Merge many CSV files with different columns

AngusVeitch · January 14, 2016, 11:30am

I need to merge several hundred CSV files into a single table. The catch is that some of the CSV files have additional columns that the others don't.

The recommended method for merging CSVs seems to be:

List Files > Table Row to Varialbe Loop Start > File Reader > Loop End

But the process results in an error when it runs into a CSV with different dimensions. The File Reader node says that the data format is wrong (e.g. a string where it is expecting an integer) or that there are too many/few elements.

One solution would be to exclude the additional columns and restrict the process to just those columns that are present in all input files. But the workflow can't progress past the File Reader node, and I can't see how to fliter the columns without going through this node first. Another option might be some kind of recursive concatenation, but I don't know how to achieve this.

I can't use the CSV Reader node, because it doesn't seem to accommodate line breaks within quotes, which occurs throughout my input data.
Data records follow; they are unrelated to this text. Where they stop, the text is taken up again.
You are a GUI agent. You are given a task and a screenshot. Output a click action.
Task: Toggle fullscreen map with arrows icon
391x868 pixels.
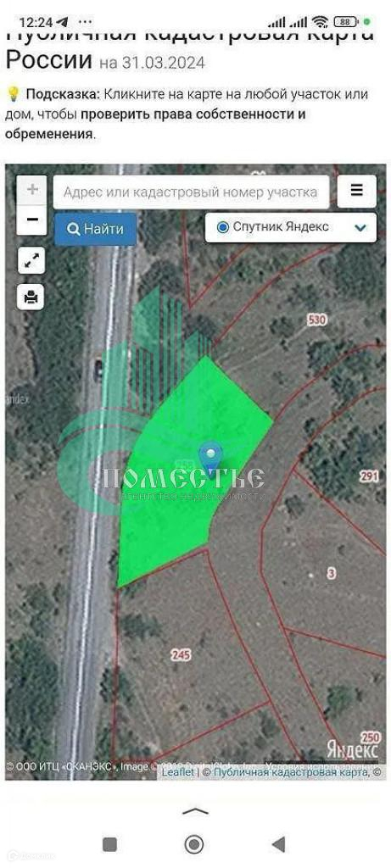pyautogui.click(x=31, y=260)
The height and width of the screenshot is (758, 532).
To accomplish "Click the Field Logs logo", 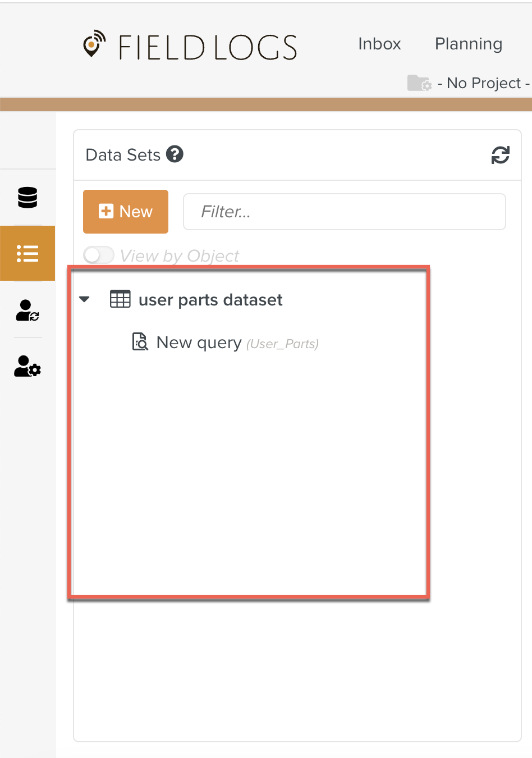I will (191, 47).
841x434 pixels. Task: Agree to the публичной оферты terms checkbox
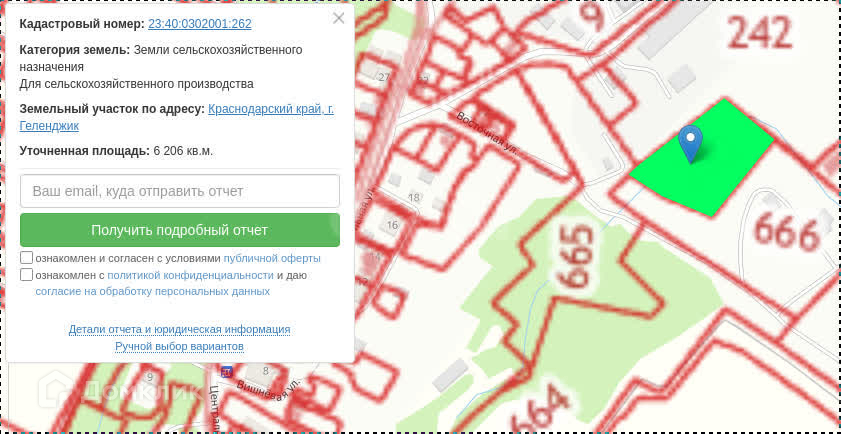26,258
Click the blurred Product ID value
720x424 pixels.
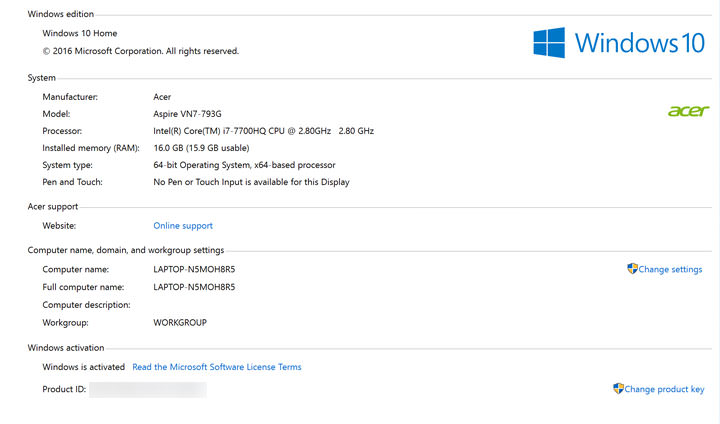click(148, 389)
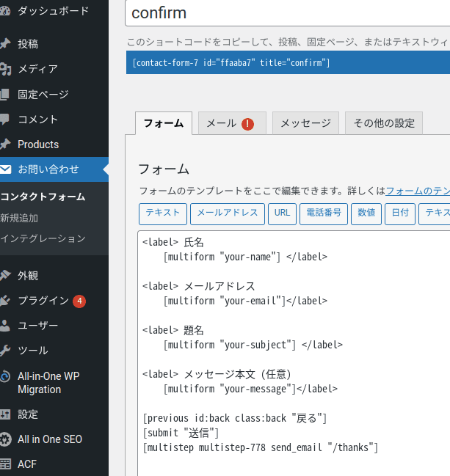Insert a 電話番号 form tag
The image size is (450, 476).
pyautogui.click(x=324, y=214)
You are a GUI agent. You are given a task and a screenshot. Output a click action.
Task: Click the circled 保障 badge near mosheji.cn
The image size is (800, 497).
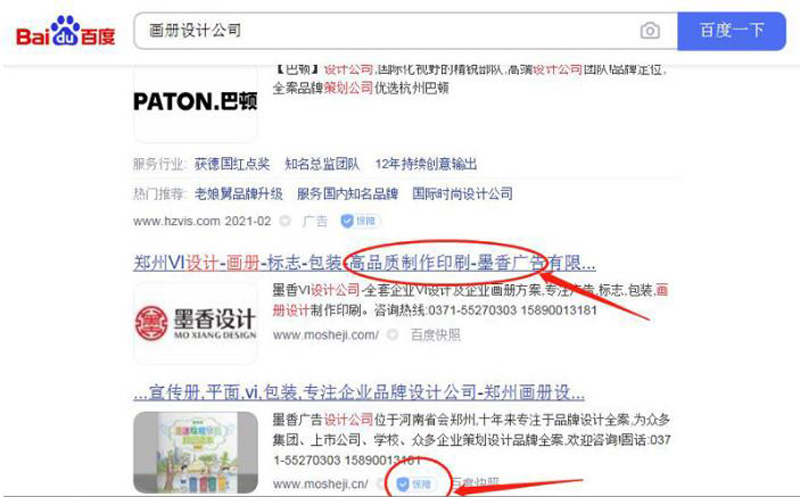(417, 483)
Is there any solution? Otherwise it looks like I'll be spending a several hours manually filtering the columns of all the input files.

Thanks.

dnaki · January 15, 2016, 11:24pm

Hi Sugna,
Hmmm... The problem you describe regarding the use of the File Reader node in a loop has been experienced by others in the forum. Perhaps there's a way for the KNIME folks to make it loop friendly.

In the meantime, probably the best work around is to first remove from each file all line breaks that occur within quotes, then you'll be able to use the CSV Reader node in the loop as you described.

One way to automate the removal of the line breaks would be to use a Java Edit Variable node (in a loop similar to the one you described for your main workflow) to read each file in turn and replace line breaks that occur within quotes. (Note: The Java Edit var node in our case won't create a variable, we're just using it to execute Java code).

I have attached a simple workflow that takes this approach to removing line breaks (using a regular expression). The workflow has not been extensively tested, but I tried a few made-up files and it seems to work. Note that the Java code reads each file into memory as a String so hopefully your files aren't too large.

WARNING: Make backup copies of your files and put them in a safe place before running the workflow.
You should also configure the provided String Input node to specify an empty folder to store the modified files into, so you avoid overwriting the original files.

Note: the java code replaces each line break with a single space so that

Who said "Friends, Romans, Countrymen, lend
me your ears"?

becomes:
Who said "Friends, Romans, Countrymen, lend me your ears"?

instead of:
Who said "Friends, Romans, Countrymen, lendme your ears"?

Once the files have the line breaks within quotes replaced with a space, use the loop you described.
You'll probably find it very useful to use one of the Table Validator nodes to keep only the columns of interest and to ensure the file has all required columns.
I usually use the Table Validator (reference) node and supply it with a prototypical table that contains the columns I'm interested in.
See the example workflow attached (version 3.1).

concatcsvfiles.zip

AngusVeitch · January 17, 2016, 11:53pm

Thanks for that response, dnaki. I ended up fixing the files manually in this case, but will will definitely try out your workflow anyhow, as I'll probably have similar batches to do in future.

Thanks again!